Durante estos pasados meses de confinamiento tuve la oportunidad de volver a visionar algunas películas que, por una u otra razón, me movieron a reflexión en el momento de su estreno y una de ellas fue Sully, dirigida por el maestro Clint Eastwood y protagonizada por el oscarizado actor Tom Hanks. En ella se recrea una historia real que tuvo lugar el día 15 de enero de 2009, cuando el piloto con treinta años de experiencia profesional Chesley Sullenberger (conocido como Capitán Sully), junto a su copiloto Jeff Skiles, amerizó un Airbus 320 sobre las heladas aguas del neoyorkino río Hudson, salvando así la vida de los ciento cincuenta y cinco pasajeros que viajaban a bordo de la aeronave. Aquella impactante noticia saltó de inmediato a los medios de comunicación del mundo entero y ambos hombres estuvieron en el foco de una intensa investigación durante el año y medio posterior al suceso, conminados a demostrar que habían adoptado la decisión correcta en un transcurso de apenas doscientos segundos.

El estreno del largometraje sirvió también para recordar el testimonio de uno de aquellos supervivientes, llamado Ric Elias. Él estaba sentado en la primera fila y era el único viajero que podía hablar con los asistentes de vuelo. Cuando escuchó el estruendo generado por la explosión, les miró de inmediato y ellos le indicaron que no se preocupara, que probablemente habían golpeado a algunas aves. Pero, casi de inmediato, comprobó que el aparato viraba el rumbo, se alineaba con el río y quedaba sumido en el silencio sepulcral de los motores.

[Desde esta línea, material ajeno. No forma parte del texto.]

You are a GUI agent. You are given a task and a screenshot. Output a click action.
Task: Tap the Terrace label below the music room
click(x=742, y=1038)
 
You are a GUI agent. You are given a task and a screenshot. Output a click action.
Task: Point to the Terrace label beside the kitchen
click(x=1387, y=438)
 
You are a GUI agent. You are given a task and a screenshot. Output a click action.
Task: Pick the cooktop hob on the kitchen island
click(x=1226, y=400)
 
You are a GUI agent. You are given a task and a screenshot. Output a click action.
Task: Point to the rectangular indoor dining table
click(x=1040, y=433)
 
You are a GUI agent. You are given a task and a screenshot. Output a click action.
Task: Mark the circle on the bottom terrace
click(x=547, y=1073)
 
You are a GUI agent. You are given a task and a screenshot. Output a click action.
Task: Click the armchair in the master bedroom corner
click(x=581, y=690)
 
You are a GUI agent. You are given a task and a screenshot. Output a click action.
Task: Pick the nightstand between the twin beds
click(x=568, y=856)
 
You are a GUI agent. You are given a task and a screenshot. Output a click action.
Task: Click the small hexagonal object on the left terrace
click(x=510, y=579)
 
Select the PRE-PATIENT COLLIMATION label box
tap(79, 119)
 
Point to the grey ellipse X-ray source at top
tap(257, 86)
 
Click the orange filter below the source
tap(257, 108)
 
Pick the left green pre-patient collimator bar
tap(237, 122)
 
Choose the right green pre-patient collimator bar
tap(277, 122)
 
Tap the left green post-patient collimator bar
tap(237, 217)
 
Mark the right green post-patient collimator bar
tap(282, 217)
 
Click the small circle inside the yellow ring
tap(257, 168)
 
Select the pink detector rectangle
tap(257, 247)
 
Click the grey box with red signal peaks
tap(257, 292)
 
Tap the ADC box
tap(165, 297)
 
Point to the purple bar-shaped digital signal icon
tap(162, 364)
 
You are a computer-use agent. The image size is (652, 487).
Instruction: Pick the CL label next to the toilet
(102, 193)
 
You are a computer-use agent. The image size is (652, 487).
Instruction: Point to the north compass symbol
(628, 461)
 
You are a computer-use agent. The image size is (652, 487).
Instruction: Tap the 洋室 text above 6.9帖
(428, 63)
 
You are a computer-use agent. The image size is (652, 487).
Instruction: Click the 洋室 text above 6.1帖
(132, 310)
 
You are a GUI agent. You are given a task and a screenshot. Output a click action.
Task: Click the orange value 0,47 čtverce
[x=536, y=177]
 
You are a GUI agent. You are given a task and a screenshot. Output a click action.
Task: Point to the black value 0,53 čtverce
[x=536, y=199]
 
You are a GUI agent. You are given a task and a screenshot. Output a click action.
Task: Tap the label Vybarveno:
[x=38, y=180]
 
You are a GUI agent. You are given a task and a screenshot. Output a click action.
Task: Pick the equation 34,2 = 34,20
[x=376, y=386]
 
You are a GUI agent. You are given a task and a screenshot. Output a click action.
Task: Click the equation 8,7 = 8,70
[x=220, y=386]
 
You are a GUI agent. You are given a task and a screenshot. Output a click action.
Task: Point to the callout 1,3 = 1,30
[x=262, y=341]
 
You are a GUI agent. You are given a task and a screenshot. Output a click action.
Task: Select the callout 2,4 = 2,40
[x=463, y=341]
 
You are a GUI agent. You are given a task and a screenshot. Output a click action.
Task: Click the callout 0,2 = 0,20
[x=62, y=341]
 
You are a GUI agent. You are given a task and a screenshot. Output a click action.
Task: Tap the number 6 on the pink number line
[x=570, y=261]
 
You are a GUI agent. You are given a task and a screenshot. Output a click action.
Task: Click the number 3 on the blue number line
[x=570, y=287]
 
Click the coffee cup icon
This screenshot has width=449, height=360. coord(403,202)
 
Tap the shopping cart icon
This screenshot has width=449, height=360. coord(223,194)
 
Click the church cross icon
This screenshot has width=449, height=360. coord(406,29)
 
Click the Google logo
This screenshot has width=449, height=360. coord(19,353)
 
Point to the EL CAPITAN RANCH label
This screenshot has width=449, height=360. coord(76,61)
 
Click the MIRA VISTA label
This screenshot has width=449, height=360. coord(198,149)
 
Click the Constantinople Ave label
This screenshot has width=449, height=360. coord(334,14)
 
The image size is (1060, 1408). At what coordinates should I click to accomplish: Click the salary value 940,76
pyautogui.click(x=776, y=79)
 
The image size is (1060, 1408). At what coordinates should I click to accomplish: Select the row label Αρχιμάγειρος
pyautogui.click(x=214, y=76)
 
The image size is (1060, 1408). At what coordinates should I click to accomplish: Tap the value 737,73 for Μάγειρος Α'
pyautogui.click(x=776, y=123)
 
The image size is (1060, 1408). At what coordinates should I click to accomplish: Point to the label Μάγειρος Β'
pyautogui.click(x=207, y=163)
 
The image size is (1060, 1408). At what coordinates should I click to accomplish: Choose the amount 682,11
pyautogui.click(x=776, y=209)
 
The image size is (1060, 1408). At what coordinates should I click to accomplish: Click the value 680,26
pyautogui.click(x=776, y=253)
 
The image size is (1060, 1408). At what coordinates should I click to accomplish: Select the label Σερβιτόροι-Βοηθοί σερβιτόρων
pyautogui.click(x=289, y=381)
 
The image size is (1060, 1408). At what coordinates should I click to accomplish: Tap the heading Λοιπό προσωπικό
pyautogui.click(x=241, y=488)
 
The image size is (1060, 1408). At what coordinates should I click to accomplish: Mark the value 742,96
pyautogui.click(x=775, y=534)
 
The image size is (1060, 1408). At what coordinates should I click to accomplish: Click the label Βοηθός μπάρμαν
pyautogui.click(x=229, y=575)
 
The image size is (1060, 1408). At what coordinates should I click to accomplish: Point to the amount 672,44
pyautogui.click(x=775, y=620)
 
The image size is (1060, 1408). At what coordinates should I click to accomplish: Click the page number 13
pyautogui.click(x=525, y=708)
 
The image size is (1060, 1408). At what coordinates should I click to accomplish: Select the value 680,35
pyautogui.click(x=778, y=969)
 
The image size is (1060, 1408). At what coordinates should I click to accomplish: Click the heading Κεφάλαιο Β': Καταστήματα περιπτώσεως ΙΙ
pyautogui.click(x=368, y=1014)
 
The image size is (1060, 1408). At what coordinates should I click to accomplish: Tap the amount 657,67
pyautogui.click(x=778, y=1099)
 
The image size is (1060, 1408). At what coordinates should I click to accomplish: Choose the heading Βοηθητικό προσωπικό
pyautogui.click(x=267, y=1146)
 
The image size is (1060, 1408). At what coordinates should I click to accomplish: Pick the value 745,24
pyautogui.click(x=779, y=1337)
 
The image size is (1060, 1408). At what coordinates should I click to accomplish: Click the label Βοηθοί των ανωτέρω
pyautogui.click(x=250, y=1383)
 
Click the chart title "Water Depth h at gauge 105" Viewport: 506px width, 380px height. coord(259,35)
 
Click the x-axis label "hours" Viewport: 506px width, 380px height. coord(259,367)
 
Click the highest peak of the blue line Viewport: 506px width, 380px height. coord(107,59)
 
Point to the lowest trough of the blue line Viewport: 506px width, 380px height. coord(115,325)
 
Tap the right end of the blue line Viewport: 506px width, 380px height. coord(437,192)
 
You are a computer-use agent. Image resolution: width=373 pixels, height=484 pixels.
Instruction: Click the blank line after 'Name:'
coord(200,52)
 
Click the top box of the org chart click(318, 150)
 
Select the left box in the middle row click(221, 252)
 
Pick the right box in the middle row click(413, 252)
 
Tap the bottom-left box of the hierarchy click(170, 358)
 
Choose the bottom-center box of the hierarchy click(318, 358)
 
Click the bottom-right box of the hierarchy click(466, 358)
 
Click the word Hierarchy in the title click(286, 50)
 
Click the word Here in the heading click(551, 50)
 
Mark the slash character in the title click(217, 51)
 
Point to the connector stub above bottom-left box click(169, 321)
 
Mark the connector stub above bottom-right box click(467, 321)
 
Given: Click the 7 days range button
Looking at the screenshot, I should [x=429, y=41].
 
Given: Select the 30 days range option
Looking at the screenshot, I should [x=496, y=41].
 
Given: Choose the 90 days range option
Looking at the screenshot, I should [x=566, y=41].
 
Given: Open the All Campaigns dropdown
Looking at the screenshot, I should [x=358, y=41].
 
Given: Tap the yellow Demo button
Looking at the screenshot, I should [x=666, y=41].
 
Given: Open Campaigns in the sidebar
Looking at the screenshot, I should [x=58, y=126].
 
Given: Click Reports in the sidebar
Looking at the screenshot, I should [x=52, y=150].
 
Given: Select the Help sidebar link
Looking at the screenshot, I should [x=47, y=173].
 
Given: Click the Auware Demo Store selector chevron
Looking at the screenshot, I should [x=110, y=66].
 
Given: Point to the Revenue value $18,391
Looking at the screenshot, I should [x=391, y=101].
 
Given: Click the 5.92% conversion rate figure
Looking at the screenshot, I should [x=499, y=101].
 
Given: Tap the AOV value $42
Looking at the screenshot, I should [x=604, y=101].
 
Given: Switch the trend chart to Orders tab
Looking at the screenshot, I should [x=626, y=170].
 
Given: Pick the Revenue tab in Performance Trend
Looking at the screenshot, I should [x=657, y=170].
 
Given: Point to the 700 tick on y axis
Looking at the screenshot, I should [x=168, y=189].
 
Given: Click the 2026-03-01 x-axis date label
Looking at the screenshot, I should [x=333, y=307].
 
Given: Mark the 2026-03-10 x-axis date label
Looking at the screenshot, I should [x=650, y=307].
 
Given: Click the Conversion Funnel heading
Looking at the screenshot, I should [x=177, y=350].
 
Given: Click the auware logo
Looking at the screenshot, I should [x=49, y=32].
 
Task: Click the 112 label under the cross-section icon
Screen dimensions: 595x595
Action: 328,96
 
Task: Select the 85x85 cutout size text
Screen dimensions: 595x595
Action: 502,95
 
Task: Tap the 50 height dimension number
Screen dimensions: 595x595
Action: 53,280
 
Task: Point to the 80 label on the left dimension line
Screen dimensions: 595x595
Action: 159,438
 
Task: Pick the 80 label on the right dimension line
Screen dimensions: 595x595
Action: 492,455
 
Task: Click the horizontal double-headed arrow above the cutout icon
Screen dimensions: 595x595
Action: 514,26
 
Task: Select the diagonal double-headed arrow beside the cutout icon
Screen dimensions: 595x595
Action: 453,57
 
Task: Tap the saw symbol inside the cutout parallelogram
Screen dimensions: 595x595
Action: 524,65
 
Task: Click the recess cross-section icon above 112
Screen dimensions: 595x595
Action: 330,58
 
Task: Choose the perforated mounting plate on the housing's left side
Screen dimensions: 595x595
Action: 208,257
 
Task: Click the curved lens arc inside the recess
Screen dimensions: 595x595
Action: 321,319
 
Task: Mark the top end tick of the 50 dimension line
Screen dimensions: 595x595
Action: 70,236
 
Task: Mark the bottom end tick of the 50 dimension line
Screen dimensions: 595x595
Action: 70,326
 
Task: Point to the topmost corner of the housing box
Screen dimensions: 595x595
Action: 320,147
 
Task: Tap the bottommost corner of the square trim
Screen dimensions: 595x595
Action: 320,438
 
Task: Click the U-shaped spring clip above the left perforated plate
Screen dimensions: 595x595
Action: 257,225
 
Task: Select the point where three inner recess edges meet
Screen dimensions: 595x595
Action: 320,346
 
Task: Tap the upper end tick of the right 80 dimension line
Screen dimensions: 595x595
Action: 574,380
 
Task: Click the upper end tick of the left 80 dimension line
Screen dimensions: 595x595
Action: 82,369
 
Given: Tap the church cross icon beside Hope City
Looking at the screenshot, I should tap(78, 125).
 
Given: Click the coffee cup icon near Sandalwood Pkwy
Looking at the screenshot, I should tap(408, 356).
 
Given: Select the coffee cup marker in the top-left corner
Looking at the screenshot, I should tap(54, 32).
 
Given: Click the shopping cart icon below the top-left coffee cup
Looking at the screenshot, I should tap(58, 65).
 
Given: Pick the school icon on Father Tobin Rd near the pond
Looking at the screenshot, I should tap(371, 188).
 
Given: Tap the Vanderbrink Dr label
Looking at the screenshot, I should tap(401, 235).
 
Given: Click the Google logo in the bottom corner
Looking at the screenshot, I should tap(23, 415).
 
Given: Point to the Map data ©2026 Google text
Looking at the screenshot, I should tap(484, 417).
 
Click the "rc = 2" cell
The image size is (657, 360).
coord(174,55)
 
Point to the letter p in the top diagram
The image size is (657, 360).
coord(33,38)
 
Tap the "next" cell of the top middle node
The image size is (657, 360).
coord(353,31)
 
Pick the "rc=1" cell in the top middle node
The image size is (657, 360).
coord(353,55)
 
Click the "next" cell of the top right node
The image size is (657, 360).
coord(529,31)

El terror en los ojos de la azafata y las palabras “prepárense para el impacto” retransmitidas a través de los altavoces le bastaron y le sobraron para convencerse de que era el final. Sin embargo, contra todo pronóstico, el destino le tenía deparados otros planes y así lo entendió Elias. Como primera medida, decidió compartir su vivencia en una breve conferencia inicial a la que desde entonces han seguido otras muchas, donde relata los pensamientos que se le pasaron por la cabeza cuando fue consciente de que estaba a punto de perder la vida.

Condensó su contenido en tres puntos. El primero de ellos, la constatación de que absolutamente todo puede cambiar en un instante y que, por ende, hay que disfrutar de cada minuto de nuestra existencia, habida cuenta que puede ser el último. Reparó en los seres a los que quería decir que amaba y no lo hizo, en sus errores pendientes de reparación y en experiencias anheladas aún no materializadas. Le vino a la mente una colección de excelentes botellas que aguardaban en su bodega la llegada de una ocasión de oro y tuvo claro que no se debe aplazar nada para más adelante.

A continuación, se lamentó de la enorme cantidad de tiempo que había perdido en asuntos sin importancia con gente que, por el contrario, sí le importaba y convino que, entre tener razón y ser feliz, optaría por lo segundo. Ya por último, durante aquel terrorífico descenso y con el reloj mental en plena cuenta atrás, descubrió que morir no da miedo. Es como si, desde que nacemos, nos estuviéramos preparando para esa circunstancia. Sin embargo, lo que sí provoca es una profunda tristeza.

Y, como colofón, concentró sus fuerzas en el deseo de ver crecer a sus hijos. Sólo aspiraba a poder ser un buen padre y lo convirtió en su meta prioritaria. Apenas a un mes vista del accidente, asistió entre lágrimas a una actuación escolar de su hija, consciente del milagro que había supuesto esquivar a la muerte en aquella fría jornada de invierno pero, sobre todo, agradecido por el regalo de aprender a vivir de otra manera, sabedor de que nadie está en este mundo para siempre y decidido a ofrecer (y a ofrecerse) la mejor versión de sí mismo. Reviviendo para pervivir.